TEXTE EXTRAIT —
"""
Tout chrétien ne pouvait qu’être interpellé par l’écran d’accueil qui a été un moment affiché par le site musulmansdefrance (site internet qui a remplacé celui de l’Union des organisations islamiques de France (UOIF), expression française de la Confrérie des Frères musulmans, implantée en 1983) :
Mon frère ? Mais qui est mon frère ? Et plus spécifiquement, qui est mon frère pour un musulman ? N’y aurait-il pas là comme un domaine de rapprochement possible pour ceux qui aiment s’illusionner sur un dialogue de nature inter-religieuse entre islam et catholicisme ?
D’autant plus que ces zélotes peuvent exciper du fameux Document sur la Fraternité humaine signé à Abou Dhabi le 4 février 2019 par le Grand Imam d’Al-Azhar Ahmad Al-Tayyib et par le Pape François. Le début en est :
« Au nom de Dieu qui a créé tous les êtres humains égaux en droits, en devoirs et en dignité, et les a appelés à coexister comme des frères entre eux, pour peupler la terre et y répandre les valeurs du bien, de la charité et de la paix….. . Au nom de la « fraternité humaine » qui embrasse tous les hommes, les unit et les rend égaux »
et la fin est aussi idyllique :
« Al-Azhar et l’Eglise Catholique souhaitons que cette Déclaration soit un symbole de l’accolade entre Orient et Occident, entre Nord et Sud, et entre tous ceux qui croient que Dieu nous a créés pour nous connaître, pour coopérer entre nous et pour vivre comme des frères qui s’aiment ».
"""
LIGNES DE DONNÉES —
"""
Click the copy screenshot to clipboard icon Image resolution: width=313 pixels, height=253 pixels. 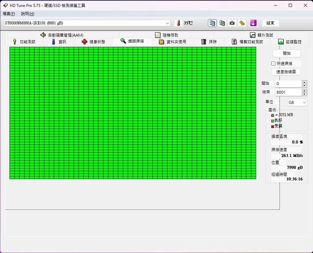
"""
Indiquez, d'après le texte extrait, qui a signé le Document sur la Fraternité humaine à Abou Dhabi.

RÉPONSE ATTENDUE —
Le Grand Imam d'Al-Azhar Ahmad Al-Tayyib et le Pape François.